Apply what you read —
**1.** Revise the article on the Appeal Court disability-benefits ruling from "The case, brought" through "here, aged 65.", changing "claimants" to "applicants".
**2.** List every age, given in years, that the article on the Appeal Court disability-benefits ruling states for a person.
**3.** Resume the article on the Appeal Court disability-benefits ruling after its final sentence.
══ Extracted text
Two disabled people who moved to the UK from other EU countries have won an important Appeal Court case which entitles them to disability-related benefits in the UK from shortly after they arrived rather than having to wait two years.
The case, brought by Child Poverty Action Group and Harrow Law Centre, will ensure that disabled EU citizens and their carers who have a “genuine and sufficient” connection to the UK will receive social security support at an earlier point if they relocate to the UK.
The ruling overturns an Upper Tribunal finding that had denied both households benefits. And it confirms that the “genuine and sufficient” link which must be demonstrated by claimants in these circumstances is to the UK as a whole, rather than to its social security system.
One of the claimants, Ms Mohamed, is a Somalian-born woman who after 14 years’ residence in Germany as a German citizen came to the UK to settle here, aged 65.
When her health deteriorated to the point where she could no longer live alone and required the care of her daughter, a British citizen living in the UK, she claimed Attendance Allowance (AA). Her claim was refused.
The other claimant is 18-year-old Brandon Kavanagh, an Irish citizen who was diagnosed with Asperger’s Syndrome as a child.
His mother, a British citizen, moved to Ireland when she was a teenager but returned to the UK in 2013 with her children to escape domestic violence and to be closer to her family, from whom she receives support. Her son was then aged 12.
She claimed Disability Allowance (DLA) for her son when she arrived in the UK, but her claim was refused.
Between 2011 and 2013 she had received care allowances for her son and for herself from the Irish social security system.
Both were refused disability-related benefits on the grounds that they hadn’t been in the UK long enough to pass the so-called ‘past presence test’.
The test requires people claiming disability benefits to have been in Britain for 104 weeks of the 156 weeks before they claim. EU citizens may be able to meet this test by combining, in certain circumstances, the time they have lived in another EU state with the time they lived in the UK.
Alternatively, the test doesn’t apply to EU citizens if they can establish a genuine and sufficient link to the UK.
Both claimants appealed the refusal of their benefit claims. In Brandon Kavanagh’s case he lost the appeal while Ms Mohamed was successful in hers. Brandon appealed to the Upper Tribunal in his case and the Secretary of State for Work and Pensions appealed in Ms Mohamed’s case.
════
══ Stored data
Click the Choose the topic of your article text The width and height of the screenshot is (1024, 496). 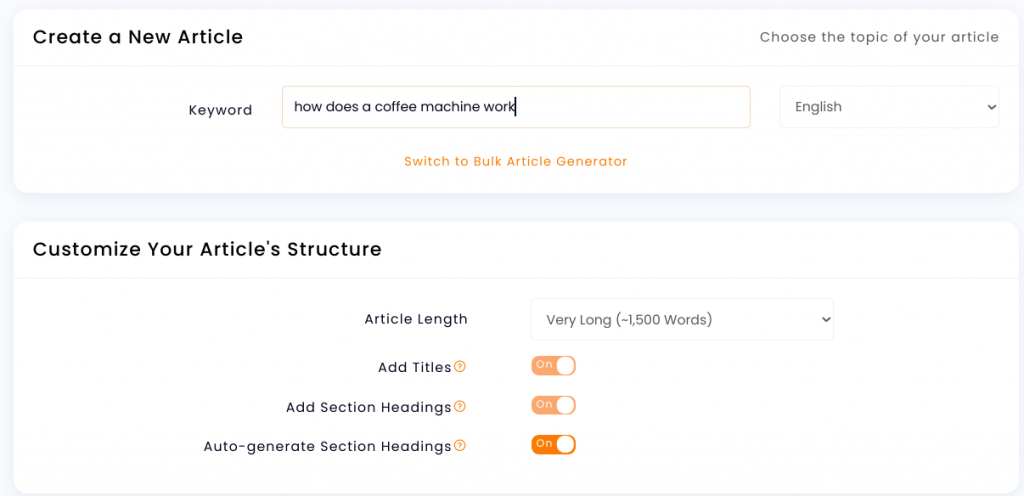click(879, 37)
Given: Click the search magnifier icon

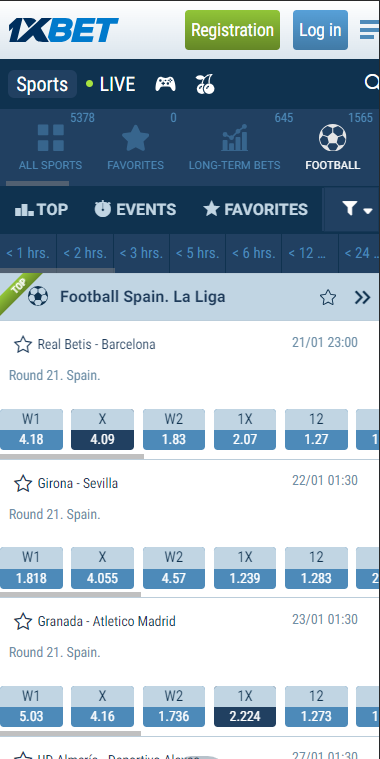Looking at the screenshot, I should coord(372,83).
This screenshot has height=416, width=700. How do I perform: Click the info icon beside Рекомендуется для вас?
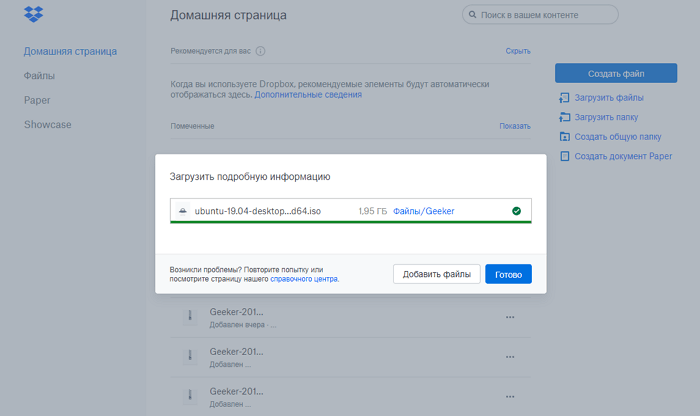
════
Outputs in order —
**1.**
The case, brought by Child Poverty Action Group and Harrow Law Centre, will ensure that disabled EU citizens and their carers who have a “genuine and sufficient” connection to the UK will receive social security support at an earlier point if they relocate to the UK.
The ruling overturns an Upper Tribunal finding that had denied both households benefits. And it confirms that the “genuine and sufficient” link which must be demonstrated by applicants in these circumstances is to the UK as a whole, rather than to its social security system.
One of the applicants, Ms Mohamed, is a Somalian-born woman who after 14 years’ residence in Germany as a German citizen came to the UK to settle here, aged 65.

**2.** 65 (Ms Mohamed when she came to the UK), 18 (Brandon Kavanagh now), 12 (Brandon Kavanagh when his mother returned to the UK in 2013)

**3.**
The cases then went jointly to an Upper Tribunal which found that although the “genuine and sufficient link” needed to be to the UK as a whole rather than limited to its social security system and that such a link may be established on the basis of presence alone, neither of the claimants could demonstrate a sufficiently strong link to the UK.
In a judgement handed down yesterday, the Court of Appeal ruled that both claimants had a genuine and sufficient connection to the UK when they claimed disability benefits shortly after their arrival and that the approach taken by the Upper Tribunal was flawed and unduly inflexible because it failed to take account of all the particular, personal circumstances and motives of the claimants which, in the round, proved the required sufficient link.
The Judges say: “… objective evidence of the [genuine and sufficient] link is plainly critical but evidence of the motives, intentions and expectations of the applicant are not to be ignored if they are relevant to proof of the link and are convincing.”
In Kavanagh’s case, the judges found the fact that his mother was fleeing domestic violence explained and confirmed her settled intention to remain in the UK, her country of nationality.
She needed the support of her wider family in England, enrolled her children in English schools, closed her only bank account in Ireland, severed all ties with the Republic and had no intention of returning.
In the case of Ms Mohamed, she suffered a number of physical ailments including osteoporosis, rheumatoid arthritis and high blood pressure.
She used a wheelchair, required support with mobility and daily activities such as washing, cooking meals, dressing and administering medication and had moved to the UK to join her daughter, a British citizen who provides daily care for her.
Commenting on the judgement, Child Poverty Action Group’s Head of Litigation Carla Clarke said: “This is a strong judgement which recognises that justice requires decision makers to take a wide view of all the relevant facts and motives where a genuine and sufficient link to the UK must be proved for benefit purposes.
“Both of our clients already had strong family ties to the UK and a clear intention to settle here when they first claimed disability benefits yet they were denied help with the extra costs of disability because, as today’s judgement finds, the criteria for proving a sufficient link to the UK has been too narrowly applied.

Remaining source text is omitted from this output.